** START Record set **
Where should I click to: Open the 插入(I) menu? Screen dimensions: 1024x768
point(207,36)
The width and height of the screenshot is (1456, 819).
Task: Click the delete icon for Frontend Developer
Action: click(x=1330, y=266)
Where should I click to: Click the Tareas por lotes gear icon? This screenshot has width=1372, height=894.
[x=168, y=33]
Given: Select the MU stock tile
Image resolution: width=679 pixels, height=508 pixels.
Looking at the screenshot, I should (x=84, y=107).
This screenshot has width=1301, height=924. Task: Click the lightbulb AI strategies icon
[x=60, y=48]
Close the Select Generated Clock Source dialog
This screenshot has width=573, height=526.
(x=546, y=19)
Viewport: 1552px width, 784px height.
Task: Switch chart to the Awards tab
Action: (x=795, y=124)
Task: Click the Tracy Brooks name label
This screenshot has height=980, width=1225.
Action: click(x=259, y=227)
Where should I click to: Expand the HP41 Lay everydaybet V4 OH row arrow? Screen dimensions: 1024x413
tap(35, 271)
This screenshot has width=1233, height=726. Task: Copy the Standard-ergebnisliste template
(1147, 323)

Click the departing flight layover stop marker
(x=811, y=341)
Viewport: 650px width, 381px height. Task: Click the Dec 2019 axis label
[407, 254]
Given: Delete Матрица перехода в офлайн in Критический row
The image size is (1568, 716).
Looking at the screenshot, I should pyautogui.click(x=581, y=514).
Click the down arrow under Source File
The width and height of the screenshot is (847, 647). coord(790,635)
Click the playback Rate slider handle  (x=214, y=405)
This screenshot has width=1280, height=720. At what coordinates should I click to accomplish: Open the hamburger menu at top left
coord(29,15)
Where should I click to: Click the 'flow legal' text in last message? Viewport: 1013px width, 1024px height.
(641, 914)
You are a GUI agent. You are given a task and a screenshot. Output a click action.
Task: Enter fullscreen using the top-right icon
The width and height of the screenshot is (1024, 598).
** END Record set **
Write out the data again, swapping "Where should I click to" for "Where do I click to" everywhere it appears and keeping the rest the same.

• **Full response**
Where do I click to: Open the 插入(I) menu? Screen dimensions: 1024x768
point(207,36)
The width and height of the screenshot is (1456, 819).
Task: Click the delete icon for Frontend Developer
Action: click(x=1330, y=266)
Where do I click to: Click the Tareas por lotes gear icon? This screenshot has width=1372, height=894.
[x=168, y=33]
Given: Select the MU stock tile
Image resolution: width=679 pixels, height=508 pixels.
Looking at the screenshot, I should (x=84, y=107).
This screenshot has width=1301, height=924. Task: Click the lightbulb AI strategies icon
[x=60, y=48]
Close the Select Generated Clock Source dialog
This screenshot has width=573, height=526.
(x=546, y=19)
Viewport: 1552px width, 784px height.
Task: Switch chart to the Awards tab
Action: (x=795, y=124)
Task: Click the Tracy Brooks name label
This screenshot has height=980, width=1225.
Action: click(x=259, y=227)
Where do I click to: Expand the HP41 Lay everydaybet V4 OH row arrow? Screen dimensions: 1024x413
tap(35, 271)
This screenshot has width=1233, height=726. Task: Copy the Standard-ergebnisliste template
(1147, 323)

Click the departing flight layover stop marker
(x=811, y=341)
Viewport: 650px width, 381px height. Task: Click the Dec 2019 axis label
[407, 254]
Given: Delete Матрица перехода в офлайн in Критический row
The image size is (1568, 716).
Looking at the screenshot, I should pyautogui.click(x=581, y=514).
Click the down arrow under Source File
The width and height of the screenshot is (847, 647). coord(790,635)
Click the playback Rate slider handle  (x=214, y=405)
This screenshot has width=1280, height=720. At what coordinates should I click to accomplish: Open the hamburger menu at top left
coord(29,15)
Where do I click to: Click the 'flow legal' text in last message? Viewport: 1013px width, 1024px height.
(641, 914)
You are a GUI agent. You are given a task and a screenshot. Output a click action.
Task: Enter fullscreen using the top-right icon
The width and height of the screenshot is (1024, 598).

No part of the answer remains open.